• Verilen metin:

22 Ekim 2023

Bilgi tapınakları: Dünyanın en güzel kütüphaneleri (XI) | Avrupa kütüphaneleri serisine Portekiz ve İspanya'dan bir bakış

Mafra Manastırı Kütüphanesindeki değerli kitapları böceklerden korumak için çok ilginç bir yöntem uygulanıyor. İki farklı tür yarasa bu amaçla mekânda yaşatılıyor, bunlar sürekli böcekleri avlıyor!

Atlas Okyanusu'nu doğu yönünde aşıp geldiğimizde, coğrafik olarak Avrupa'nın en batı ucu, "Dünyanın son noktası" olarak bilinen Portekiz'deki "Roca Burnu". Bu durumda Avrupa kütüphaneleri serisine Portekiz'den başlamak gerekiyor. Geçen haftaki yazımda eski Portekiz sömürgesi Brezilya'daydık zaten, Avrupa'ya iyi başlangıç.

• Verilen malzeme:
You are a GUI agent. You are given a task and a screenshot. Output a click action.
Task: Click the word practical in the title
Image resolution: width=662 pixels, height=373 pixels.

• Alıştırma bölümleri:
1. Kütüphaneler yazısının, içinde "Mafra Manastırı Kütüphanesindeki" geçen sözcüklerle açılıp "Avrupa'ya iyi başlangıç." ile kapanan kısmını değiştirmeden çıktı olarak ver.
2. Kütüphaneler yazısının bir sonraki bölümünü, metnin durduğu yerden başlayarak tamamla.
Bu malzeme, kütüphaneler yazısından ayrı bir bütündür.

• Görev çıktıları:
1.
Mafra Manastırı Kütüphanesindeki değerli kitapları böceklerden korumak için çok ilginç bir yöntem uygulanıyor. İki farklı tür yarasa bu amaçla mekânda yaşatılıyor, bunlar sürekli böcekleri avlıyor!

Atlas Okyanusu'nu doğu yönünde aşıp geldiğimizde, coğrafik olarak Avrupa'nın en batı ucu, "Dünyanın son noktası" olarak bilinen Portekiz'deki "Roca Burnu". Bu durumda Avrupa kütüphaneleri serisine Portekiz'den başlamak gerekiyor. Geçen haftaki yazımda eski Portekiz sömürgesi Brezilya'daydık zaten, Avrupa'ya iyi başlangıç.

2.
* Mafra Manastırı Kütüphanesi, Mafra, Portekiz

Mafra Ulusal Sarayı[1]

Kraliyet Sarayı, kilisesi, manastırı, hastanesi, Versay Sarayından esinlenerek yapılan bahçesi ve av korusuyla Portekiz Kralı V. John tarafından yaptırılan ve günümüzde "Mafra Ulusal Sarayı" olarak anılan bu muazzam yerleşke UNESCO'nun "Dünya Mirası" listesinde. Avusturya Prensesi Mari Anna ile evlenmiş Kral Hazretleri, fakat üç yıl geçmiş, çocuğu olmamış. Bunun üzerine birlikte tapındığı Fransiskan papazlara, bir kız çocuğu olduğu takdirde onlara bir kilise/manastır yaptırmayı ahdetmiş. Nihayet Kraliçenin beklediği kızı doğurmasıyla da, 1717'de inşaata başlanmış. Bu ilk yapıya zaman içinde diğer bölümlerin ilavesiyle maliyet gittikçe yükselmiş ama kimin umurunda; Brezilya'da çıkartılan altın ve elmaslar sağolsun. Böylece finanse edilen yerleşke, ancak Kralın ölümünden beş yıl sonra, 1755 yılında tamamlanabilmiş. Başkent Lizbon'un 28 kilometre uzağında ve Kraliyetin genellikle yazlık sarayı ya da av sarayı olarak kullanılmış.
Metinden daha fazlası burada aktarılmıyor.